(Saved data entries)

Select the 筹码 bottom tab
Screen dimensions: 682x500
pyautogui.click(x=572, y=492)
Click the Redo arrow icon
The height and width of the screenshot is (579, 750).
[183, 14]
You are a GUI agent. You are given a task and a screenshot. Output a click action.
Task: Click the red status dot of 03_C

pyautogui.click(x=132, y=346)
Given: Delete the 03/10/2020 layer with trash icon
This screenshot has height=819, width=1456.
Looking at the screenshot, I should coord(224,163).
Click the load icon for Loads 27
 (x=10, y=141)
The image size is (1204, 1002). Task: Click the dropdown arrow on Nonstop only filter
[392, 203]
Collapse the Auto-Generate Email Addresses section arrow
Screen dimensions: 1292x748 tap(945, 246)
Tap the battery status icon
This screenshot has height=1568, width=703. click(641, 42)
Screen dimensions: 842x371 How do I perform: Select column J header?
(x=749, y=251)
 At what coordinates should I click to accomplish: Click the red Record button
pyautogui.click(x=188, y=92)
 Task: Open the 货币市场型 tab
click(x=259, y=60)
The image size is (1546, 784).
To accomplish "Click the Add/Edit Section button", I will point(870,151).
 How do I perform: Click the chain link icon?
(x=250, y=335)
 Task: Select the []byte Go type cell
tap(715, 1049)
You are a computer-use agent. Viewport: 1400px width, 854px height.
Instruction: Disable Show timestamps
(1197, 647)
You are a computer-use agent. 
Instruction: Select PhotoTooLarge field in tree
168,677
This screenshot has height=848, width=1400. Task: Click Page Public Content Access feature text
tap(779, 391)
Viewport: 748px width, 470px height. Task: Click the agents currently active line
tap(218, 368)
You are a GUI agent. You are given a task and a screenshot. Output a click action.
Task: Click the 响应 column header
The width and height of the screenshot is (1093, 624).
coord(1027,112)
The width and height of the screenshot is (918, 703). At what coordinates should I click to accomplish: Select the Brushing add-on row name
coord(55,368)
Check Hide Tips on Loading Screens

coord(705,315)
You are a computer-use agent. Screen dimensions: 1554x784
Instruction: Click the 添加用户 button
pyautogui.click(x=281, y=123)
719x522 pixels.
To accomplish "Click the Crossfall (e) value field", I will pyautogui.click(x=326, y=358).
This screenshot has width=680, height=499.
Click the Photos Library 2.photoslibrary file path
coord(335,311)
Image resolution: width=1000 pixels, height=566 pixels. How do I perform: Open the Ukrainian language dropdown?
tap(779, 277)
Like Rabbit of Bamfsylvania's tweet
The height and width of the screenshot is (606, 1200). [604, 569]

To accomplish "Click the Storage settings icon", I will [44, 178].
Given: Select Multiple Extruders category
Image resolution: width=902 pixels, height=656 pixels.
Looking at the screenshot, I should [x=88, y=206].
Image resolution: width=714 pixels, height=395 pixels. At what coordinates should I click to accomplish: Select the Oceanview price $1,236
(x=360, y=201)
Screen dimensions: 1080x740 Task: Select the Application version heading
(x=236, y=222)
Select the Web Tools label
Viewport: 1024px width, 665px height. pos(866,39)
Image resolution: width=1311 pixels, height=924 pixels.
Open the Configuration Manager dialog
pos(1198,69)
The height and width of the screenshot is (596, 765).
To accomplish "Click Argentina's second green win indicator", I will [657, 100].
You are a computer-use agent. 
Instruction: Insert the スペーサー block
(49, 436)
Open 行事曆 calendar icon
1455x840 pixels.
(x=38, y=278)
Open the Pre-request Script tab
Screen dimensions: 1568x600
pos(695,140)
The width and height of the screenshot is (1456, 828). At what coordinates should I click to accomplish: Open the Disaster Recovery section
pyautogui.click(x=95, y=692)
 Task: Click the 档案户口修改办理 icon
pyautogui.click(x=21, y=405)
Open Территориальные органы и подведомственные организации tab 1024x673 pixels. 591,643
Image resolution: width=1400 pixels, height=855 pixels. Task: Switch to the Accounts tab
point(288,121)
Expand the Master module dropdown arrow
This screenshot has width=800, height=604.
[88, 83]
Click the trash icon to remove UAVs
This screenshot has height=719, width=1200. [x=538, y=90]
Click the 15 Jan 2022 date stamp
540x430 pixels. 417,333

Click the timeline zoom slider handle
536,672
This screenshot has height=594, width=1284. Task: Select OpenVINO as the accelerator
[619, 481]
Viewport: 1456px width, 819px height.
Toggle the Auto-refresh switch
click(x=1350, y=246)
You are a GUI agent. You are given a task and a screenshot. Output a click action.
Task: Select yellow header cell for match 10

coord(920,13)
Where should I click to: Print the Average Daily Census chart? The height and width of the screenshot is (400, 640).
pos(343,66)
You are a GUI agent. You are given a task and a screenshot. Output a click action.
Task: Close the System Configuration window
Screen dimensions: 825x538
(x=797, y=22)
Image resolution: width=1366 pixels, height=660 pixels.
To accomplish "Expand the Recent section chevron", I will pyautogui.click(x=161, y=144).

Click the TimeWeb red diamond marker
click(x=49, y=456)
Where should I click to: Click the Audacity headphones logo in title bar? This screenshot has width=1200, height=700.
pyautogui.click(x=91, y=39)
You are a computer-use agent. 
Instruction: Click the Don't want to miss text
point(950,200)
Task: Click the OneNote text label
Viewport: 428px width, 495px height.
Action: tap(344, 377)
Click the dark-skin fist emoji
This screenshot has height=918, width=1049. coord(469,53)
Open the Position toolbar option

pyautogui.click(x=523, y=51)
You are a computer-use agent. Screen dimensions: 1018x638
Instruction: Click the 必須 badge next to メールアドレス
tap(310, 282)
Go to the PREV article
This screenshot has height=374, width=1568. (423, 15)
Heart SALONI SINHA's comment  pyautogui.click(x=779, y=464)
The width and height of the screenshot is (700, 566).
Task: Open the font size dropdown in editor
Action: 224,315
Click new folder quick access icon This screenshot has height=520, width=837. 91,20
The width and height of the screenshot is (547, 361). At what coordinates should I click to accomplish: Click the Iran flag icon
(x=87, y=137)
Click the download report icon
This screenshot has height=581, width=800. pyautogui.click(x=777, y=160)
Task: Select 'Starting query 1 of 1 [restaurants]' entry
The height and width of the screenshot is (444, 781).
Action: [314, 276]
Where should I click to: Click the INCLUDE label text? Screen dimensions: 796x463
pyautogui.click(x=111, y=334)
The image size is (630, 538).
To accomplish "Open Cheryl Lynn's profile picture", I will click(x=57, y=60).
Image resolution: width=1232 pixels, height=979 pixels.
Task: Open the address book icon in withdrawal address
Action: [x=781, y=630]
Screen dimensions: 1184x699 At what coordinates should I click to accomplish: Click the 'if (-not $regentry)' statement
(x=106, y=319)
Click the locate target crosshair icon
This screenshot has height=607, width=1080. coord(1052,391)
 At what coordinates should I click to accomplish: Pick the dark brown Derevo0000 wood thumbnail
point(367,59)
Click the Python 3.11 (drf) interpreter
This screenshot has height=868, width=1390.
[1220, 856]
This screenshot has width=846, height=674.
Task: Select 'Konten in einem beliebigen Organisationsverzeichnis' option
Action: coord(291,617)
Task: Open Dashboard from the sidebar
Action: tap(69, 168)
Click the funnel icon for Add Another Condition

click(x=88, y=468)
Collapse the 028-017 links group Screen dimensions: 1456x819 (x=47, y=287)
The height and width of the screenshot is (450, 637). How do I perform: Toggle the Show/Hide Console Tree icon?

--- INSTRUCTIONS FOR THE TASK ---
Rewrite the stretch of the listing from the line containing "Screen dimensions: 842x371" through the line containing "will [44, 178].", swapping every "Instruction" for "Command" and leaving everything else unchanged.

--- RESPONSE ---
Screen dimensions: 842x371 How do I perform: Select column J header?
(x=749, y=251)
 At what coordinates should I click to accomplish: Click the red Record button
pyautogui.click(x=188, y=92)
 Task: Open the 货币市场型 tab
click(x=259, y=60)
The image size is (1546, 784).
To accomplish "Click the Add/Edit Section button", I will point(870,151).
 How do I perform: Click the chain link icon?
(x=250, y=335)
 Task: Select the []byte Go type cell
tap(715, 1049)
You are a computer-use agent. Viewport: 1400px width, 854px height.
Command: Disable Show timestamps
(1197, 647)
You are a computer-use agent. 
Command: Select PhotoTooLarge field in tree
168,677
This screenshot has height=848, width=1400. Task: Click Page Public Content Access feature text
tap(779, 391)
Viewport: 748px width, 470px height. Task: Click the agents currently active line
tap(218, 368)
You are a GUI agent. You are given a task and a screenshot. Output a click action.
Task: Click the 响应 column header
The width and height of the screenshot is (1093, 624).
coord(1027,112)
The width and height of the screenshot is (918, 703). At what coordinates should I click to accomplish: Select the Brushing add-on row name
coord(55,368)
Check Hide Tips on Loading Screens

coord(705,315)
You are a computer-use agent. Screen dimensions: 1554x784
Command: Click the 添加用户 button
pyautogui.click(x=281, y=123)
719x522 pixels.
To accomplish "Click the Crossfall (e) value field", I will pyautogui.click(x=326, y=358).
This screenshot has width=680, height=499.
Click the Photos Library 2.photoslibrary file path
coord(335,311)
Image resolution: width=1000 pixels, height=566 pixels. How do I perform: Open the Ukrainian language dropdown?
tap(779, 277)
Like Rabbit of Bamfsylvania's tweet
The height and width of the screenshot is (606, 1200). [604, 569]

To accomplish "Click the Storage settings icon", I will [44, 178].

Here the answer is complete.